Here's the most important question related to health care reform: if you were sick with a serious illness, where would you rather be? England, Canada or the United States?It is no accident that people who are seriously ill come from all over the world to seek treatment in the United States. Centers of excellence like the Mayo Clinic, Sloan-Kettering, Johns Hopkins and others utilize cutting edge technology and treatment protocols that continually advance the treatment of cancer and other serious problems. They do so with the full participation of pharmaceutical and biotechnology companies that are using research and development to drive innovation. It is the reason that American health care is the most advanced in the world and works miracles on a daily basis. This system works centrally on the profit motive -- something that the left seems to think is a dirty concept. Pharma and biotech companies spend billions on R&D to advance the efficacy of drugs and treatment technology with the promise of a return on their investment. It drives innovation -- and is an aspect of our health care system that has been both misunderstood and demogogued by proponents of national health care. The left -- including our president -- has made villains of the pharmaceutical industry for daring to charge prices that allow them to recoup their massive investments and make a profit. It is as if the left thinks that all this innovation and progress should come for free, or at the very least as a public service. It might work in their ideal vision of how the world works, but it doesn't work in reality.

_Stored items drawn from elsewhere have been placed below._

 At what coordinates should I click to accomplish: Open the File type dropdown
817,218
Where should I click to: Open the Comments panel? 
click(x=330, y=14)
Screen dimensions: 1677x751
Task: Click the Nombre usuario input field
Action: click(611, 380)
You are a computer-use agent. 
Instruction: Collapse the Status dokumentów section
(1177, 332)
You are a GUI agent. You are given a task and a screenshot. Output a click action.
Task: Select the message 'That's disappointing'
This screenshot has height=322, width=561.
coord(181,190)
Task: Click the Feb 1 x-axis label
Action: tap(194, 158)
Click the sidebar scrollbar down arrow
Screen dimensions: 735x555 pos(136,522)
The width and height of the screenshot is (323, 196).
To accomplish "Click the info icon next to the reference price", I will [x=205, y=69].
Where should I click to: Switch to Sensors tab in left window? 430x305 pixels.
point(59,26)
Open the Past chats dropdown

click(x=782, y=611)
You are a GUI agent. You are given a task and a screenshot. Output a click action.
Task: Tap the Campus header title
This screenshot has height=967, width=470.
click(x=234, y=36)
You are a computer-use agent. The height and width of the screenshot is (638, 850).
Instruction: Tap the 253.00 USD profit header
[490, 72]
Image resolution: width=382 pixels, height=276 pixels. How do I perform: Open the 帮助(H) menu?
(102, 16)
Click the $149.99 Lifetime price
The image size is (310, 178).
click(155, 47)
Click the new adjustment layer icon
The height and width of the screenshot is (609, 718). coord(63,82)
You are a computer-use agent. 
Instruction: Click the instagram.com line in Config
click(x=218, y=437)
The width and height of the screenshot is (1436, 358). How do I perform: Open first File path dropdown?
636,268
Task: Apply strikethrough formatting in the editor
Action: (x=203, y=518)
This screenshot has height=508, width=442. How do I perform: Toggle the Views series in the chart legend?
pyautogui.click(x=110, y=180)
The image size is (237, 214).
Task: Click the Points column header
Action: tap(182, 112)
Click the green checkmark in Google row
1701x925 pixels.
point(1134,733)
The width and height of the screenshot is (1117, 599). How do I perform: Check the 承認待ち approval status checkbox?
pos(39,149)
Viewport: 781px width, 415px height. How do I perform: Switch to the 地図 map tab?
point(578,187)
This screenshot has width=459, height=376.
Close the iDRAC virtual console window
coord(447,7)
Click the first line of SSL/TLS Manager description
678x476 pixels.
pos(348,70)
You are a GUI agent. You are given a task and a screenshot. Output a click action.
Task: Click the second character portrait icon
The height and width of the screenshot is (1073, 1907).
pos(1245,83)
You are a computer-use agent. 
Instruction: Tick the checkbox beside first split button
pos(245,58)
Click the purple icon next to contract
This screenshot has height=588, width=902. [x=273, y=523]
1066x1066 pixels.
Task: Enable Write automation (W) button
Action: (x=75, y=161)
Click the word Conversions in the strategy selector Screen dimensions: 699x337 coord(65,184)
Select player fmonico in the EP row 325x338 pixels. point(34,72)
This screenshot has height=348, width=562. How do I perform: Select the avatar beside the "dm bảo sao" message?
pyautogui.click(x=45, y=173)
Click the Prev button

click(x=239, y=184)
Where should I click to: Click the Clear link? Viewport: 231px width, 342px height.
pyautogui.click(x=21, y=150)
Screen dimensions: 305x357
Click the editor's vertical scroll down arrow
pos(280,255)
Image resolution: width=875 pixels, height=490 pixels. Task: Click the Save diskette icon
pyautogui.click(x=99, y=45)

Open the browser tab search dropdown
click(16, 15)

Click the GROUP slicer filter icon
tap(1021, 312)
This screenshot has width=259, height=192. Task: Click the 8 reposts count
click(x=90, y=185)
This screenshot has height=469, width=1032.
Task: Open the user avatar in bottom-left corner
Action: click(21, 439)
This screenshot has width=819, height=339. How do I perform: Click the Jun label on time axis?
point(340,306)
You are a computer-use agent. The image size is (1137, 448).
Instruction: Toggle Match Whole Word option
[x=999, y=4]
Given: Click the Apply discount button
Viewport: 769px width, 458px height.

And herein lies the real issue related to health care reform: the real threat to innovation that makes the American health care system the best in the world. As Rupert Darwell writes today in the Wall Street Journal, what characterizes the National Health Service in Britain is a lack of investment in technology -- something that reflects the fact that the system is based on rationing -- not investment:
The case for ObamaCare, as with the NHS, rests on what might be termed the "lump of health care" fallacy. But in a market-based system triggering one person's contractual rights to health care does not invalidate someone else's health policy. Instead, increased demand for health care incentivizes new drugs, new therapies and better ways of delivering health care. Government-administered systems are so slow and clumsy that they turn the lump of health-care fallacy into a reality. According to the 2002 Wanless report, used by Tony Blair's government to justify a large tax hike to fund the higher spending, the NHS is late to adopt and slow to diffuse new technology. Still, NHS spending more than doubled to £103 billion in 2009-10 from £40 billion in 1999-2000, equivalent to an average growth rate of over 7% a year after inflation.
Darwell also writes that the NHS is inherently "ageist" -- making treatment decisions that expressly deny care to the elderly.
It should therefore come as no surprise that the NHS is institutionally ageist. The elderly have fewer years left to them; why then should they get health-care resources that would benefit a younger person more? An analysis by a senior U.K.-based health-care expert earlier this decade found that in the U.S. health-care spending per capita goes up steeply for the elderly, while the U.K. didn't show the same pattern. The U.K.'s pattern of health-care spending by age had more in common with the former Soviet bloc.
I'm quite certain that nobody in the U.S. wants our health care system to be like the former Soviet Union. But I'm equally certain that those who are promoting a "public option" haven't thought through the long-range ramifications of creating a publicly-financed system. The supporters of "universal health care" are invested in the social justice aspect of the issue -- but they ignore vital economic incentives that have made the U.S. system the best in the world.